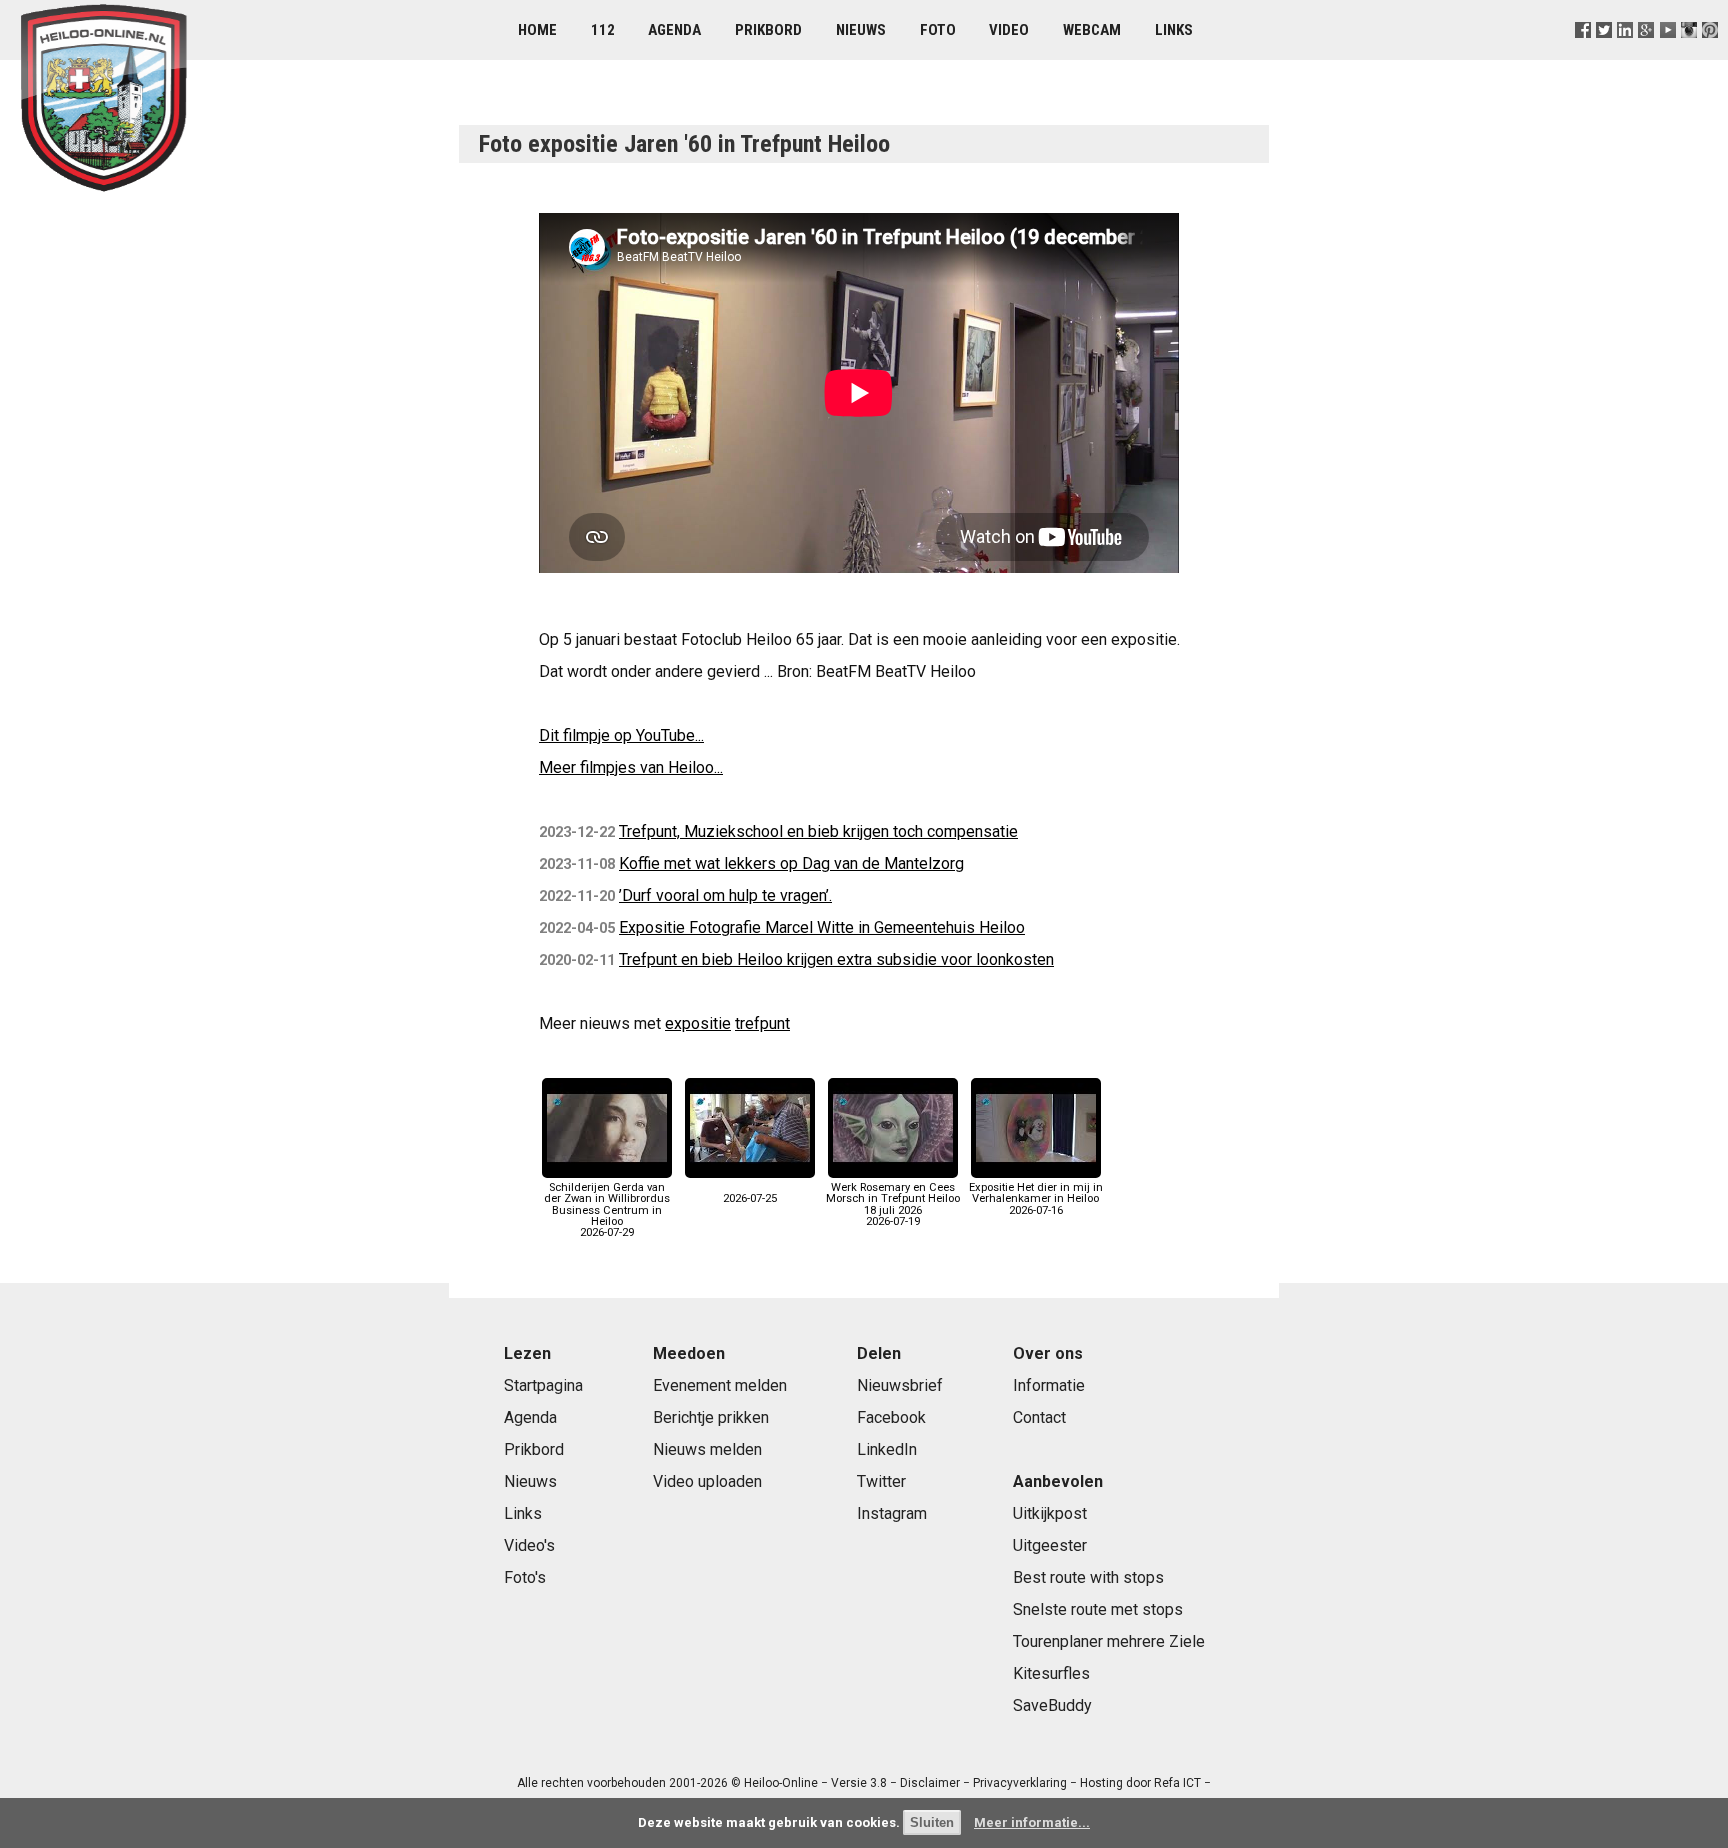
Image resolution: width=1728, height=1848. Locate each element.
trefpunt (762, 1023)
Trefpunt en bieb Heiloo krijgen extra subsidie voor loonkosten (836, 959)
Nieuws (861, 30)
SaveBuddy (1052, 1705)
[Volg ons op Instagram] (1688, 54)
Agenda (674, 30)
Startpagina (543, 1385)
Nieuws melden (707, 1449)
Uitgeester (1050, 1545)
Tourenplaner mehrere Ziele (1109, 1641)
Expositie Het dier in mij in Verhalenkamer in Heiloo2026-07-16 (1036, 1198)
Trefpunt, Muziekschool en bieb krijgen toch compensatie (818, 831)
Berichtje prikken (711, 1417)
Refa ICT (1177, 1783)
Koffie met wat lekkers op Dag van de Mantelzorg (791, 863)
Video (1009, 30)
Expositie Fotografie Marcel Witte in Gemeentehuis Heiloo (822, 927)
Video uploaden (707, 1481)
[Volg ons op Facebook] (1583, 54)
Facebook (891, 1417)
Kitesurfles (1051, 1673)
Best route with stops (1088, 1577)
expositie (698, 1023)
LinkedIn (887, 1449)
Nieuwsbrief (900, 1385)
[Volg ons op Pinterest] (1709, 54)
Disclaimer (930, 1783)
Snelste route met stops (1098, 1609)
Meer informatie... (1032, 1822)
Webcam (1092, 30)
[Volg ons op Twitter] (1604, 54)
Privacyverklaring (1020, 1783)
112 (603, 30)
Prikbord (768, 30)
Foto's (525, 1577)
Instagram (892, 1513)
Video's (529, 1545)
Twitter (881, 1481)
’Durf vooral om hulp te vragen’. (725, 895)
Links (1174, 30)
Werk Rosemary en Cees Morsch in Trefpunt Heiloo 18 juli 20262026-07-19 (893, 1204)
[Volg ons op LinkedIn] (1625, 54)
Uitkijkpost (1050, 1513)
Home (537, 30)
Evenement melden (720, 1385)
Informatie (1049, 1385)
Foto (938, 30)
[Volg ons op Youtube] (1667, 54)
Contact (1039, 1417)
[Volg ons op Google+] (1646, 54)
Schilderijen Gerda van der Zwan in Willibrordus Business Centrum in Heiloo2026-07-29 (607, 1210)
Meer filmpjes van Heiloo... (631, 767)
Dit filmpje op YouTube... (621, 735)
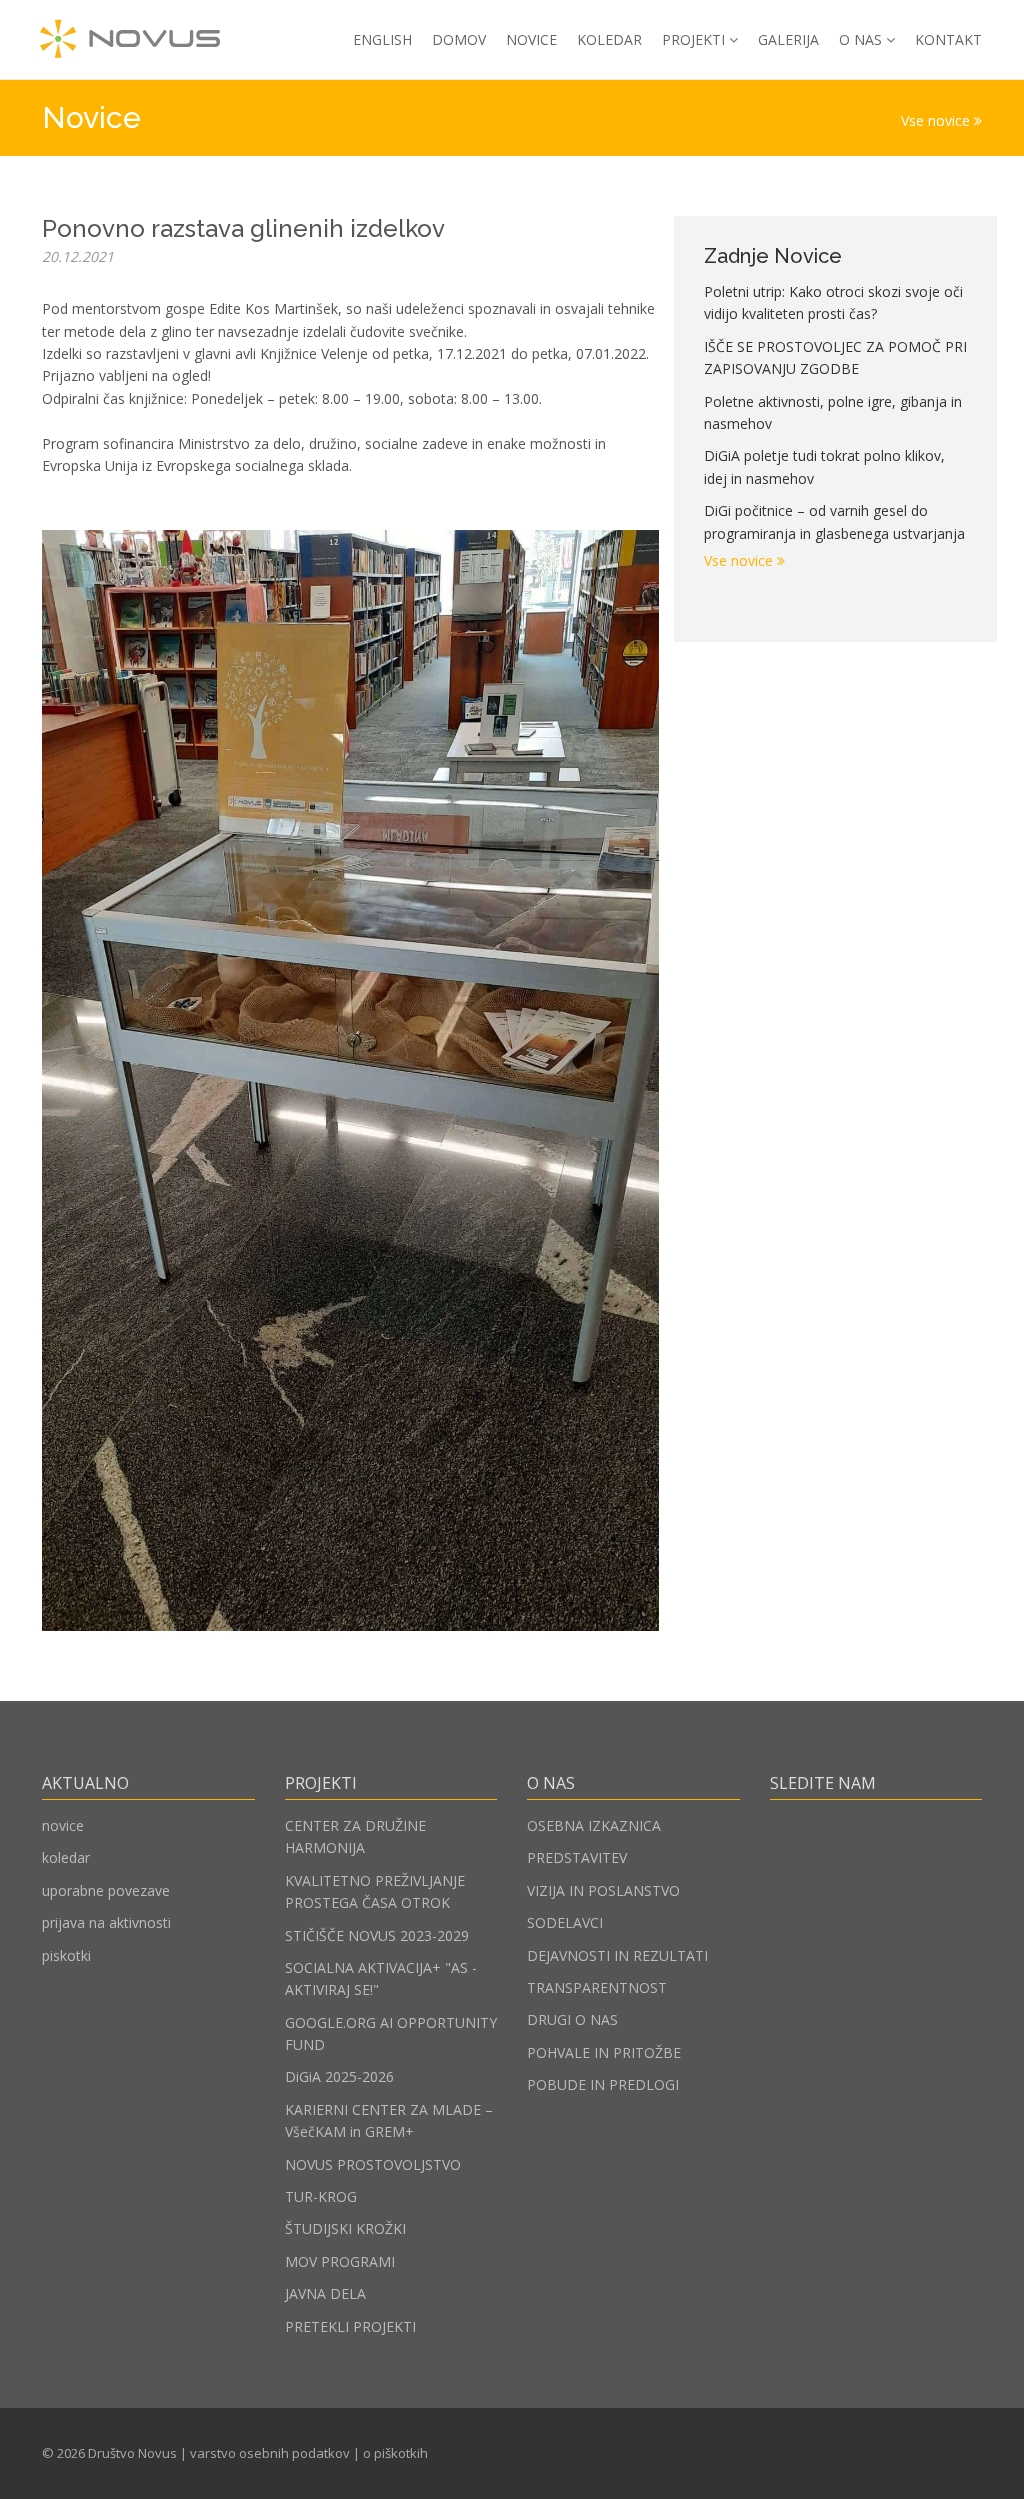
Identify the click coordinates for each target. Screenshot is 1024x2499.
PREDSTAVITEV (577, 1857)
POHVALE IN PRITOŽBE (604, 2052)
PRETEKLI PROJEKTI (350, 2326)
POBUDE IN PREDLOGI (603, 2084)
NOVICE (531, 39)
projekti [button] (693, 39)
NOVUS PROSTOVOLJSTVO (373, 2164)
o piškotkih (395, 2453)
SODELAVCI (565, 1922)
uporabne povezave (106, 1890)
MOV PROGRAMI (340, 2261)
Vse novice (937, 120)
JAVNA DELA (325, 2293)
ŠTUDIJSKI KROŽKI (345, 2228)
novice (63, 1825)
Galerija (788, 39)
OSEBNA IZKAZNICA (594, 1825)
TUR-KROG (321, 2196)
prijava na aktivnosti (106, 1922)
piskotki (66, 1955)
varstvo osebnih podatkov (270, 2453)
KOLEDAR (609, 39)
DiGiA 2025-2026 (339, 2076)
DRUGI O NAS (572, 2019)
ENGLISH (382, 39)
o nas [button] (860, 39)
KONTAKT (948, 39)
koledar (66, 1857)
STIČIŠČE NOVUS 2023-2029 (377, 1935)
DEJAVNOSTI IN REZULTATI (617, 1955)
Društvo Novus (132, 2453)
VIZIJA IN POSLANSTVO (603, 1890)
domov (459, 39)
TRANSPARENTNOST (597, 1987)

Task to carry out: Reproduce only the lines running from the beginning of the entries above to the line holding "Trefpunt, Muziekschool en", inclusive. Pictures stay out of the copy.

Result of the exercise:
Image resolution: width=1728, height=1848. Locate each element.
trefpunt (762, 1023)
Trefpunt en bieb Heiloo krijgen extra subsidie voor loonkosten (836, 959)
Nieuws (861, 30)
SaveBuddy (1052, 1705)
[Volg ons op Instagram] (1688, 54)
Agenda (674, 30)
Startpagina (543, 1385)
Nieuws melden (707, 1449)
Uitgeester (1050, 1545)
Tourenplaner mehrere Ziele (1109, 1641)
Expositie Het dier in mij in Verhalenkamer in Heiloo2026-07-16 (1036, 1198)
Trefpunt, Muziekschool en bieb krijgen toch compensatie (818, 831)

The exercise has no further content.